BEGIN Data for review
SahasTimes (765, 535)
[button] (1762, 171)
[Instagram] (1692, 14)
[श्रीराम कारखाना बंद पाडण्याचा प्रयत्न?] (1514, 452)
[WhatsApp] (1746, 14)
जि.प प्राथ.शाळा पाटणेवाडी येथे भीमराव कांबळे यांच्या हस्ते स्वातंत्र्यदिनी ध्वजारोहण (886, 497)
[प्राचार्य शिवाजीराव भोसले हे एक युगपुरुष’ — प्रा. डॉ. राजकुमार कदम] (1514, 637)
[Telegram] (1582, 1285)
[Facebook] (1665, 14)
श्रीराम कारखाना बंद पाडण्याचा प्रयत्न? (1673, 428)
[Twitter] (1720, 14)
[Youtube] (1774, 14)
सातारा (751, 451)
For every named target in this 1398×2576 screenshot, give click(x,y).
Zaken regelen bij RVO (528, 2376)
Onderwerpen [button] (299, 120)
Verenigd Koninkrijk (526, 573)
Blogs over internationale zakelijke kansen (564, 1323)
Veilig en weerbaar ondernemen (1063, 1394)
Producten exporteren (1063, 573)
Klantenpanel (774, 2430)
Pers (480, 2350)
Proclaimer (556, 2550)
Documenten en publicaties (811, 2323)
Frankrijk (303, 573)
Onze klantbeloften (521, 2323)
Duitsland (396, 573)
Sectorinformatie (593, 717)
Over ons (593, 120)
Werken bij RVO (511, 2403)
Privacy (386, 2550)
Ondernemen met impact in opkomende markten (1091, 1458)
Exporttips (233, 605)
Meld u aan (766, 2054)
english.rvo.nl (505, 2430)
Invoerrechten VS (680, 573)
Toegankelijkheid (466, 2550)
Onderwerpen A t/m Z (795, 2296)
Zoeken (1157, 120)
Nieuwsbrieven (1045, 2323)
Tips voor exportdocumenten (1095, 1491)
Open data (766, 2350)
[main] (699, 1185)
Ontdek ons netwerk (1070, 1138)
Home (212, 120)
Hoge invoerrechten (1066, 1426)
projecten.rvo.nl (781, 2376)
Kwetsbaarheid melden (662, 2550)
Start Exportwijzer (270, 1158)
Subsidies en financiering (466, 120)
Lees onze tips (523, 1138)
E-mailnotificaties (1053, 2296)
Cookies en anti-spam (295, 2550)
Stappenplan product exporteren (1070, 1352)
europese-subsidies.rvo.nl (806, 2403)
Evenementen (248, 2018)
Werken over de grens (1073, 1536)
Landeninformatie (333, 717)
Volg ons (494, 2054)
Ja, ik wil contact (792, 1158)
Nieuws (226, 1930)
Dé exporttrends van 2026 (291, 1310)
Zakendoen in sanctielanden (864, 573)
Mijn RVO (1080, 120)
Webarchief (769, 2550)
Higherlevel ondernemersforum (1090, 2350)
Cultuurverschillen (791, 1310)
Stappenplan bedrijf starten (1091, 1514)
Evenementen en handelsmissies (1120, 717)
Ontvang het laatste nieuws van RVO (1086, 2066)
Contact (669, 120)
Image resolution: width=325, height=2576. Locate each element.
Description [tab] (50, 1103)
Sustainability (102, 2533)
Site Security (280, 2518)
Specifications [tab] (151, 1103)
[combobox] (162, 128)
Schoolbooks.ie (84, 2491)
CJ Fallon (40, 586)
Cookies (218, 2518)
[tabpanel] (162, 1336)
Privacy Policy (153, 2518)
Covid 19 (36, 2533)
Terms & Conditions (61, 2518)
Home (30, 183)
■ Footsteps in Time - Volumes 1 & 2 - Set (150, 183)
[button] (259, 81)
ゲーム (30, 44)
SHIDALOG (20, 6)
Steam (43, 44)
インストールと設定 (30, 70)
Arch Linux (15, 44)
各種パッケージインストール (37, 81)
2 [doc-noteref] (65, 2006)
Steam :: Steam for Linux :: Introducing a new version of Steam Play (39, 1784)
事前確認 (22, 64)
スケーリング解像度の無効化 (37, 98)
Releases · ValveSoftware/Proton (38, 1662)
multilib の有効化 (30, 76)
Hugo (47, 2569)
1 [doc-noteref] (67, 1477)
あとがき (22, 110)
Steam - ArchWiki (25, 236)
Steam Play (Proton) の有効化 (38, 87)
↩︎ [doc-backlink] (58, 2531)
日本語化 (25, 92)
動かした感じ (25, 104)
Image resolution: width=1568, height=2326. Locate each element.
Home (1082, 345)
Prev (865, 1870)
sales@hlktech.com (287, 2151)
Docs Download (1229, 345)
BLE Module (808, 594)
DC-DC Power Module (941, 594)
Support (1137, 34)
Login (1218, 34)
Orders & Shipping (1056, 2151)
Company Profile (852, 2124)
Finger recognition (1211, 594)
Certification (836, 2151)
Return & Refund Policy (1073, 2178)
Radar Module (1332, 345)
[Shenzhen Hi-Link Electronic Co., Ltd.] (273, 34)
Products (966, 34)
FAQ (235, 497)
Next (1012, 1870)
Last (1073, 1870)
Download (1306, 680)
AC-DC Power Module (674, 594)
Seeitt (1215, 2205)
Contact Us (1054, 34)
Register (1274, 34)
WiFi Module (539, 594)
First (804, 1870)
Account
END Data for review
Problem statement: Could you reproduce the lines above, from the one that holds "Company Profile (852, 2124)" through the last, exactly as they stand?

Output of the task:
Company Profile (852, 2124)
Finger recognition (1211, 594)
Certification (836, 2151)
Return & Refund Policy (1073, 2178)
Radar Module (1332, 345)
[Shenzhen Hi-Link Electronic Co., Ltd.] (273, 34)
Products (966, 34)
FAQ (235, 497)
Next (1012, 1870)
Last (1073, 1870)
Download (1306, 680)
AC-DC Power Module (674, 594)
Seeitt (1215, 2205)
Contact Us (1054, 34)
Register (1274, 34)
WiFi Module (539, 594)
First (804, 1870)
Account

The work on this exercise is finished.